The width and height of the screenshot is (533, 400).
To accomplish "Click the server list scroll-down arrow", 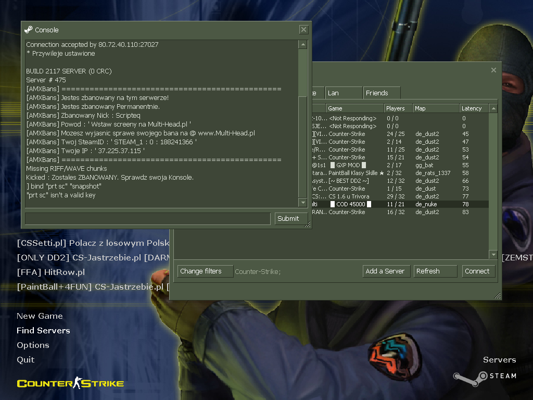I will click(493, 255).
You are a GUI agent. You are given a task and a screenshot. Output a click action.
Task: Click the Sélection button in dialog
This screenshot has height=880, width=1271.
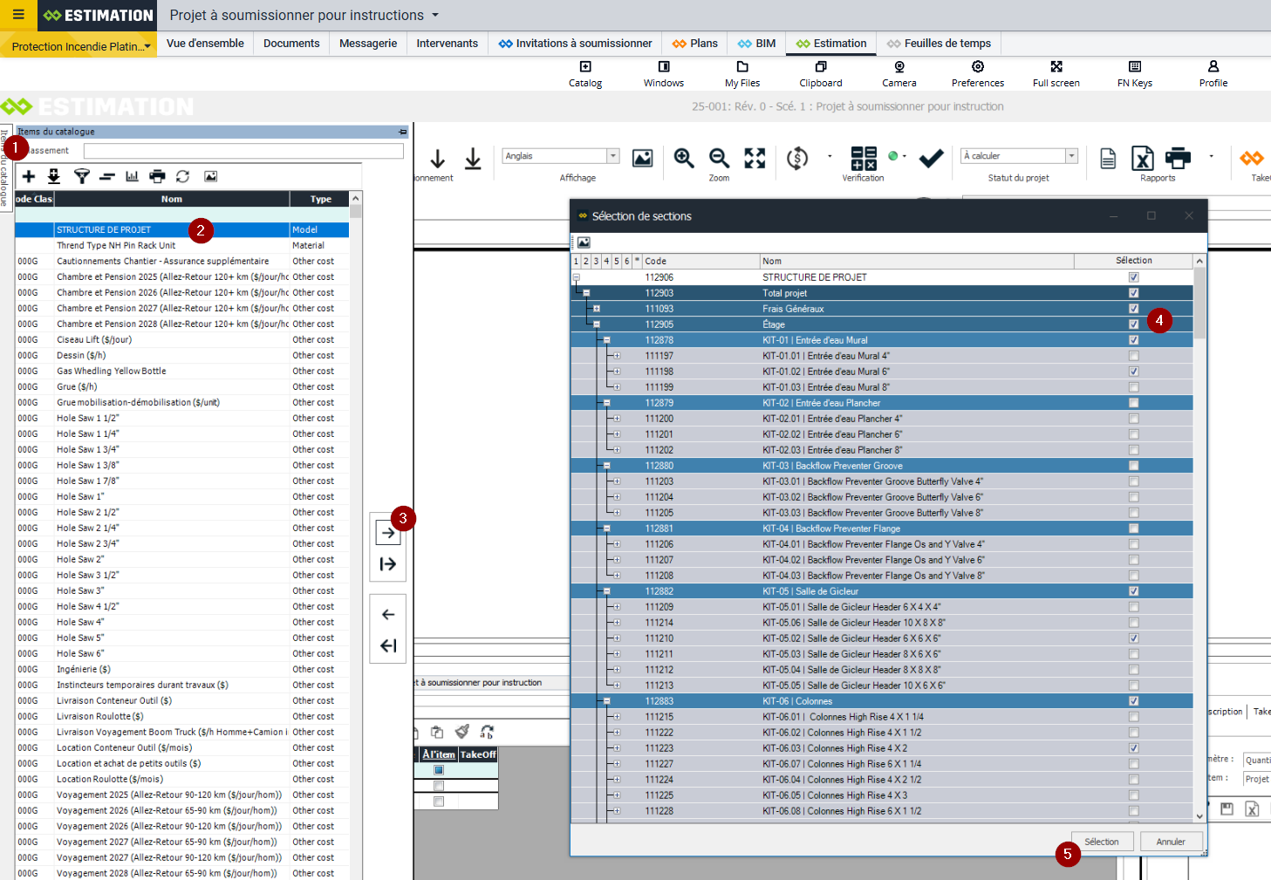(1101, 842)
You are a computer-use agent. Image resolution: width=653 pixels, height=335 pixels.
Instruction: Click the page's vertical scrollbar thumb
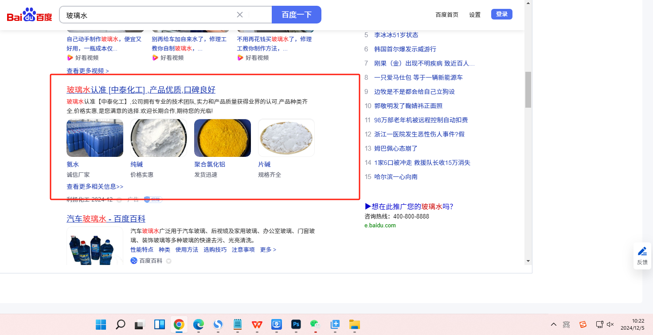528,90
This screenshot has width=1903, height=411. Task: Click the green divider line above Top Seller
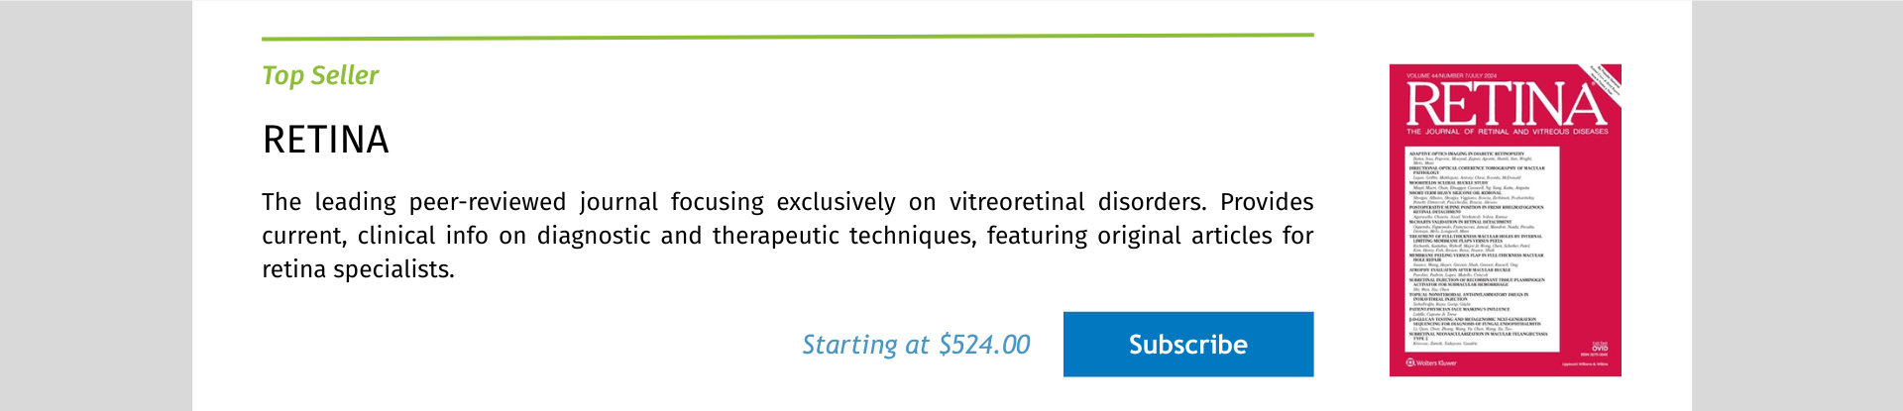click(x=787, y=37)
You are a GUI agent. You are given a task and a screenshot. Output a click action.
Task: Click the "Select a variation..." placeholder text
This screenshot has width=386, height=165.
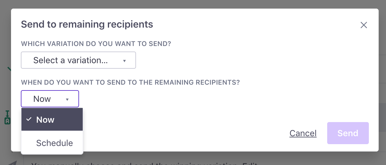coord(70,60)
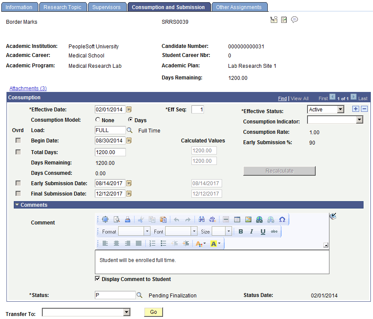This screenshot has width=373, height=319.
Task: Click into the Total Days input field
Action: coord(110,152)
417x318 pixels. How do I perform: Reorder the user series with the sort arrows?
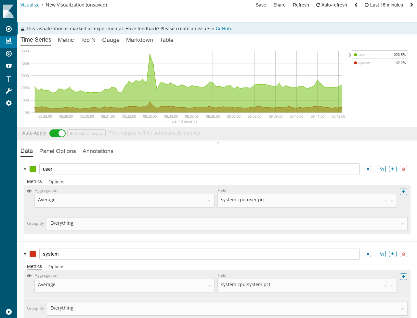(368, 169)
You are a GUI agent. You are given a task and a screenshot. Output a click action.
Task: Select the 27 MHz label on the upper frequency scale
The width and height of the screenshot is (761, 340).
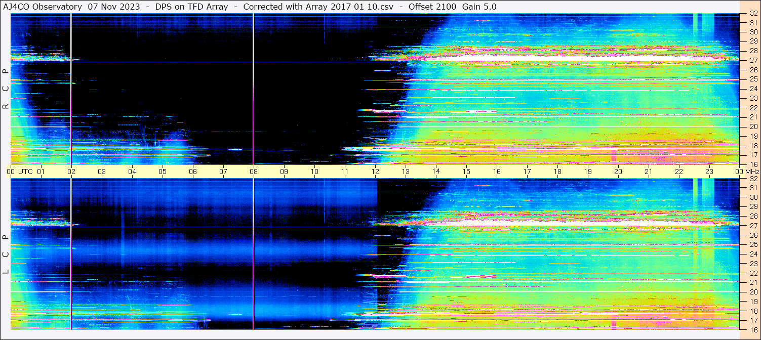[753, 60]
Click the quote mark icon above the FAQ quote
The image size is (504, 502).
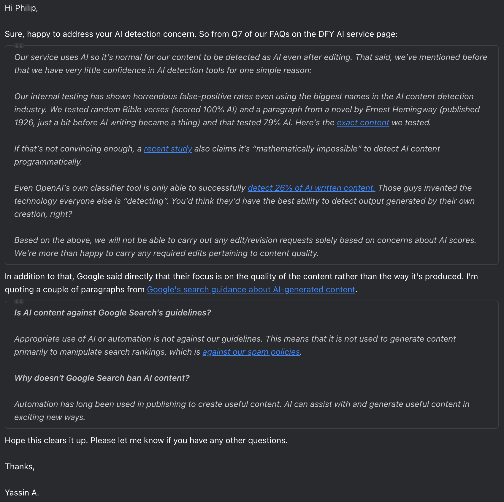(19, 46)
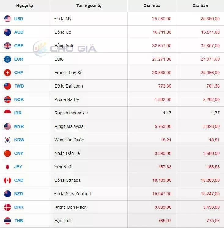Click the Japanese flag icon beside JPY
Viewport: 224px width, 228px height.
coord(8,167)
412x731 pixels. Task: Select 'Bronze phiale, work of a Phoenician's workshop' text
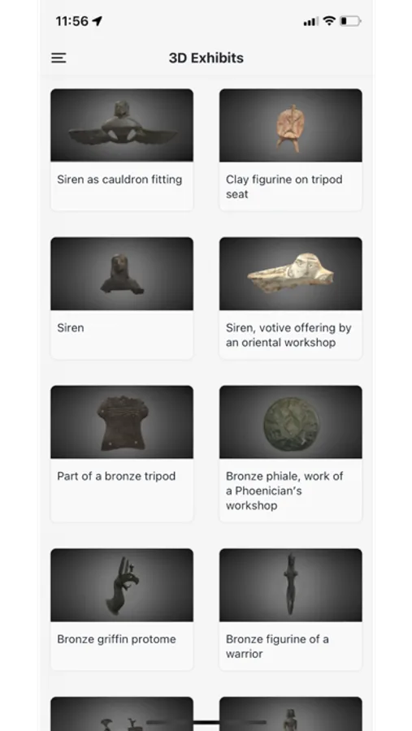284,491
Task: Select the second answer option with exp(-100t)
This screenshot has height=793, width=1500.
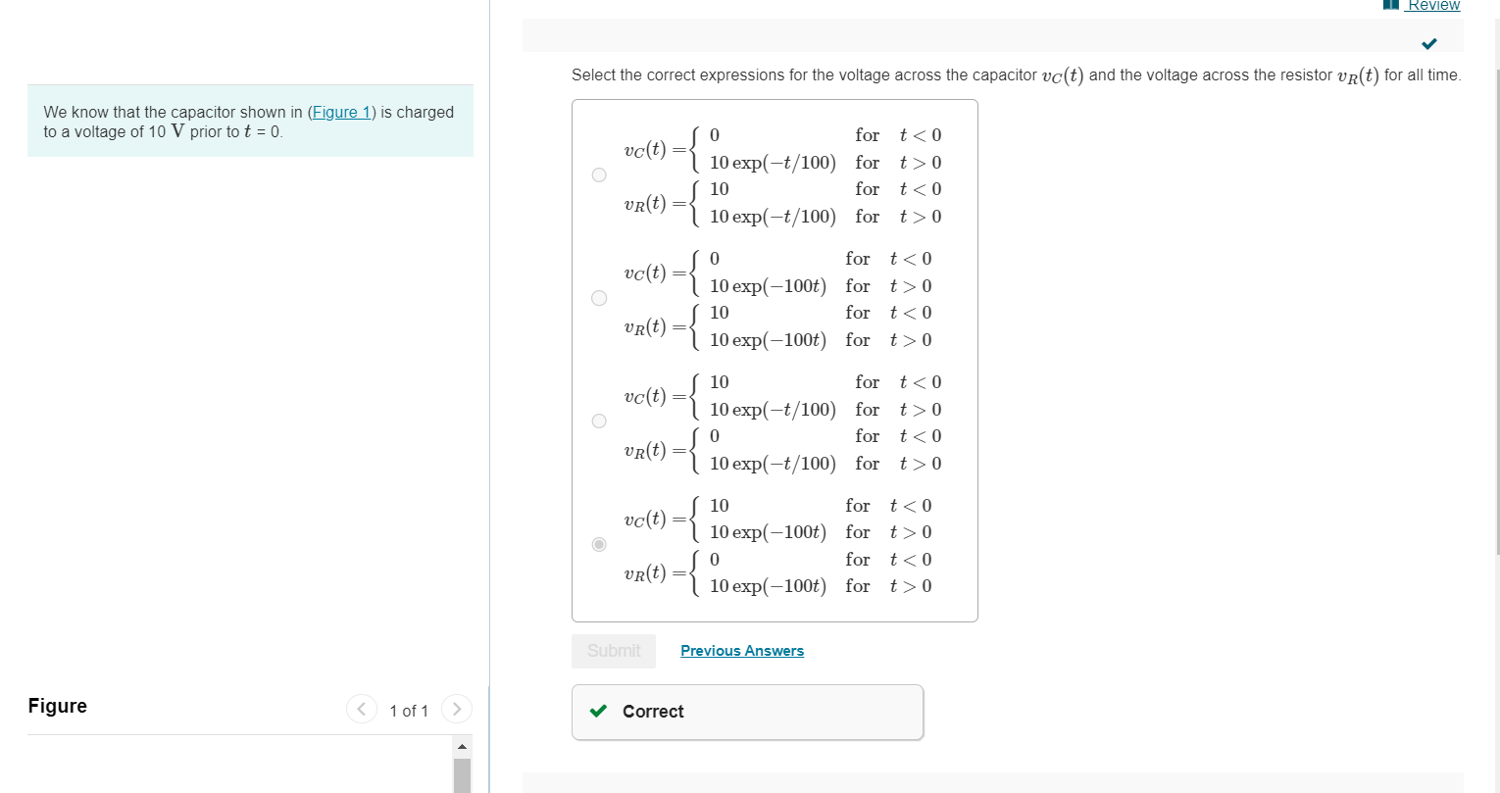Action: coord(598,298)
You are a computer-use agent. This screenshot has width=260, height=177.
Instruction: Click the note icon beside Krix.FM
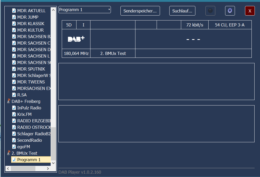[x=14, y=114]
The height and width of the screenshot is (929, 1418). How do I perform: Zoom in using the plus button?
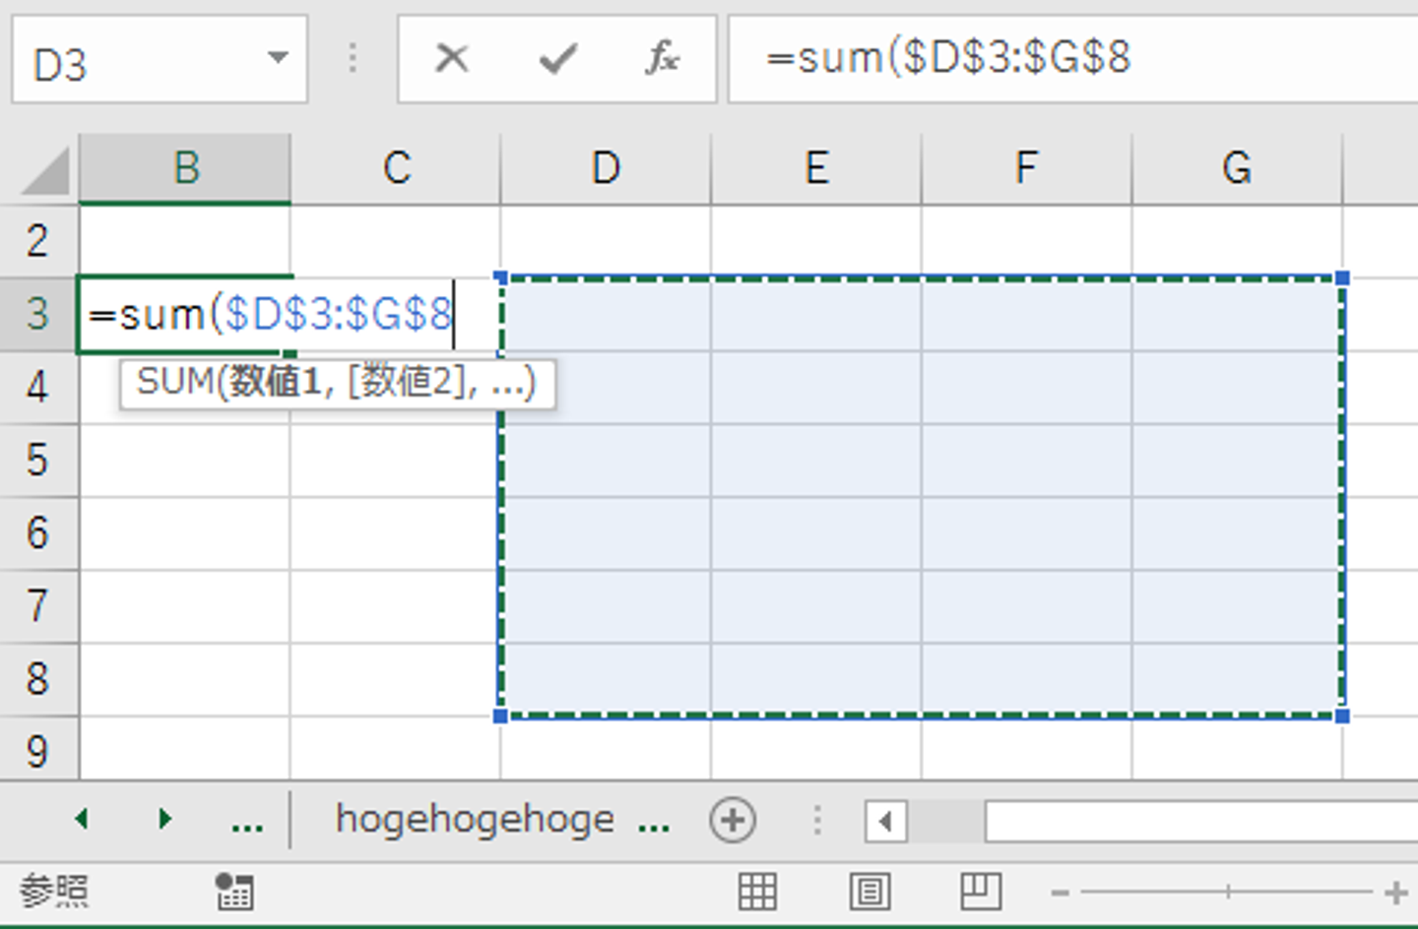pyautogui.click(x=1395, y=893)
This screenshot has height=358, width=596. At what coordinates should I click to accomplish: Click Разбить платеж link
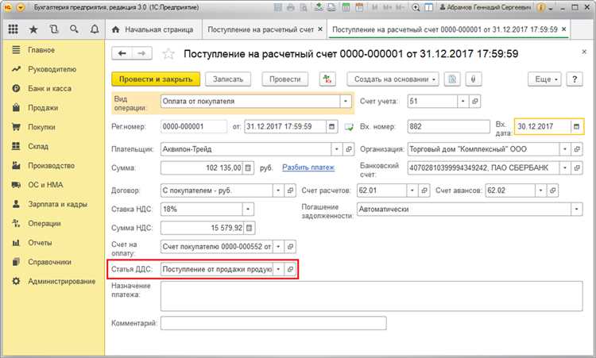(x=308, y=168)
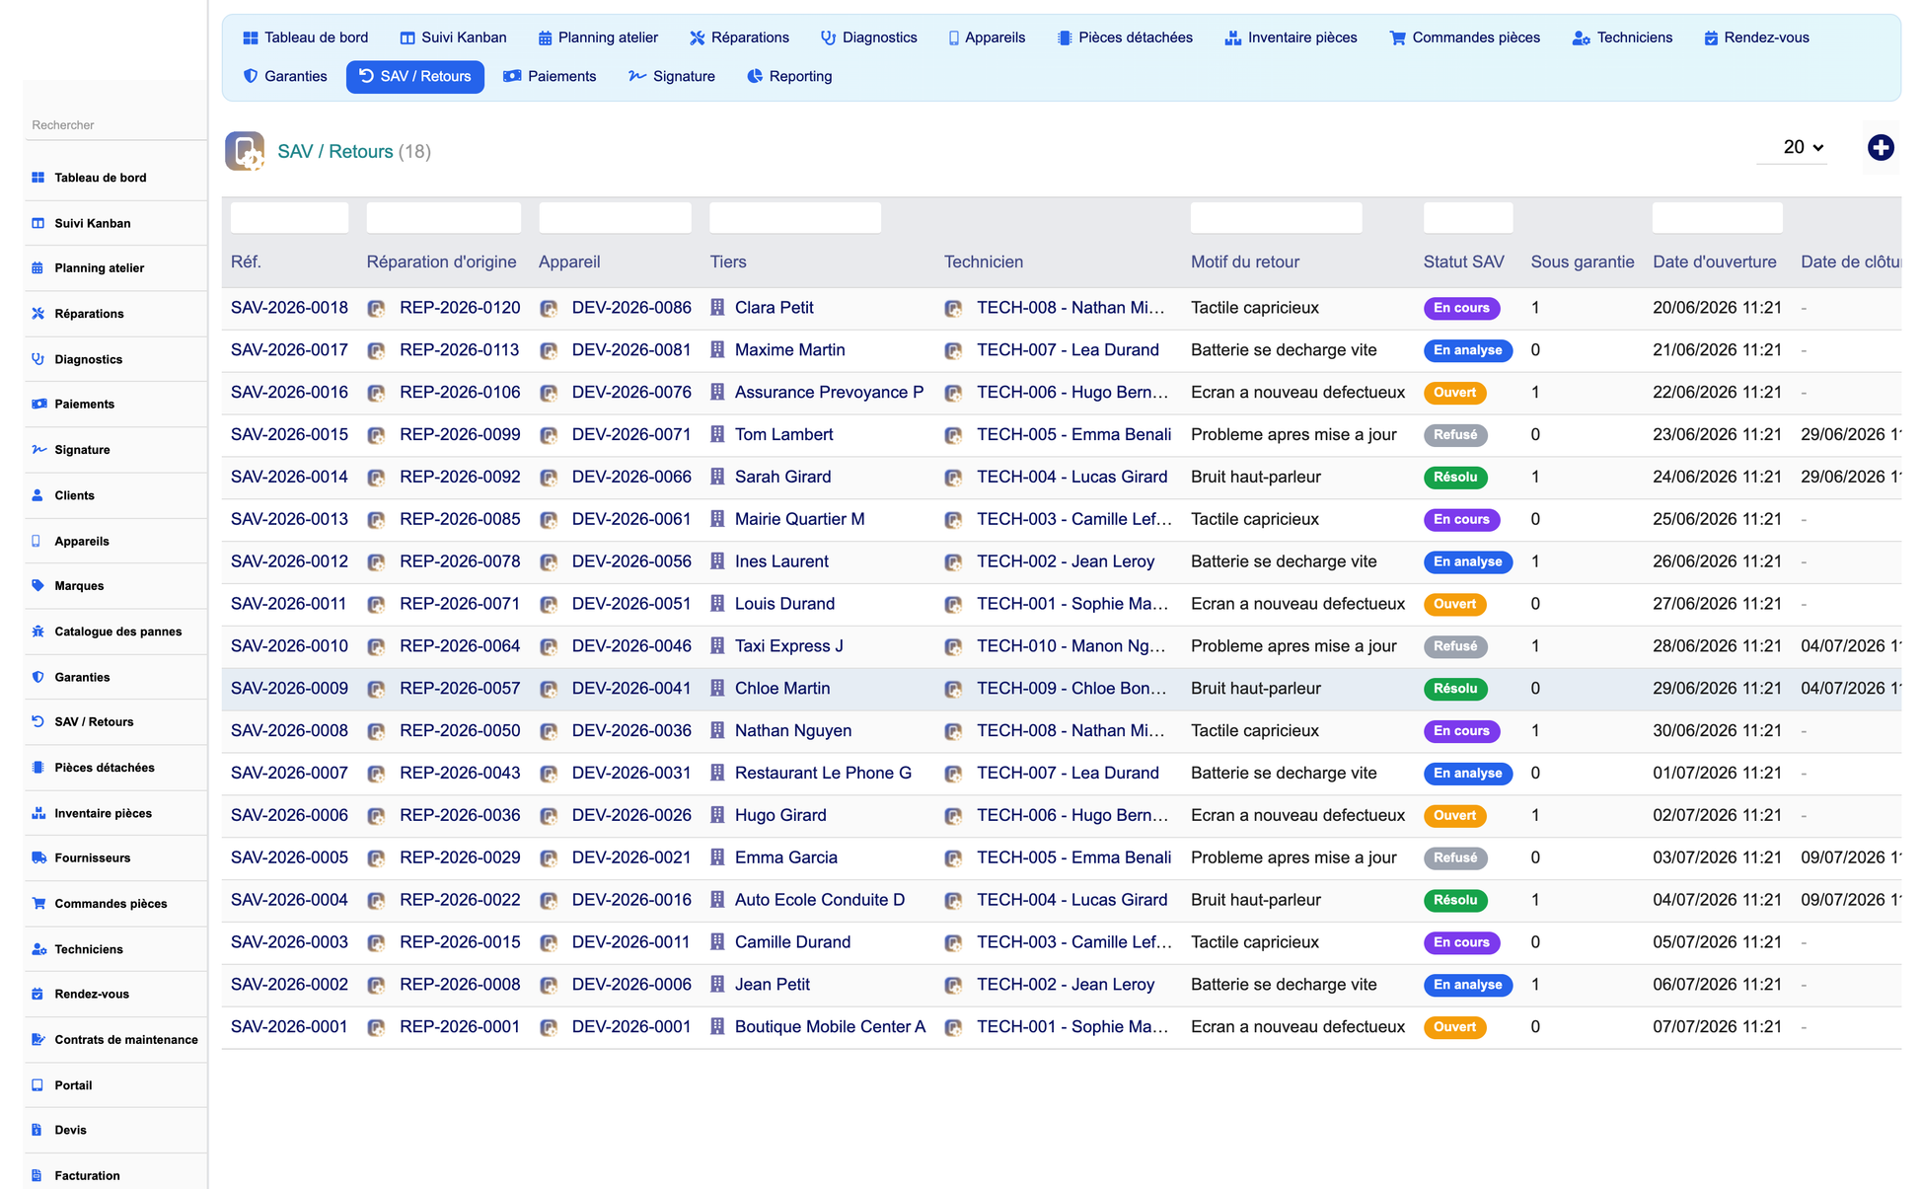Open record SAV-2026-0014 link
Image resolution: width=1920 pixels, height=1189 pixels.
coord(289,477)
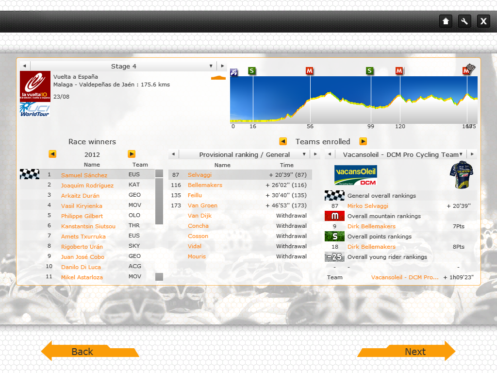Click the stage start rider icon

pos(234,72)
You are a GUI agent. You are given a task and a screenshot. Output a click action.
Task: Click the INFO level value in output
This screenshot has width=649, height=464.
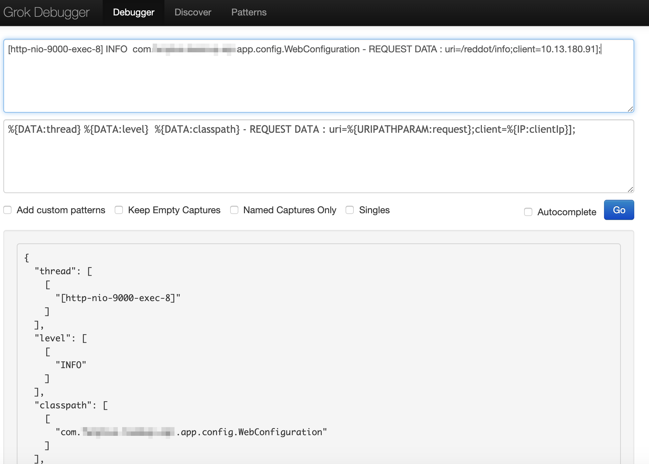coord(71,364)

• • • • •

Rewrite the records starting at the line that contains "412x731 pixels. Task: Select" and ending at the line that contains "pos(234,72)", replacing "screenshot" with "image" and changing nothing else. Omit the pictures from your answer.

412x731 pixels. Task: Select 'Bronze phiale, work of a Phoenician's workshop' text
284,491
Task: Select the second answer option with exp(-100t)
This image has height=793, width=1500.
Action: coord(598,298)
You are a computer-use agent. This image has width=260, height=177.
Instruction: Click the note icon beside Krix.FM
[x=14, y=114]
The height and width of the image is (929, 1418). How do I perform: Zoom in using the plus button?
pyautogui.click(x=1395, y=893)
This image has height=358, width=596. At what coordinates should I click to accomplish: Click Разбить платеж link
(x=308, y=168)
Open record SAV-2026-0014 link
Image resolution: width=1920 pixels, height=1189 pixels.
coord(289,477)
Click the stage start rider icon

pos(234,72)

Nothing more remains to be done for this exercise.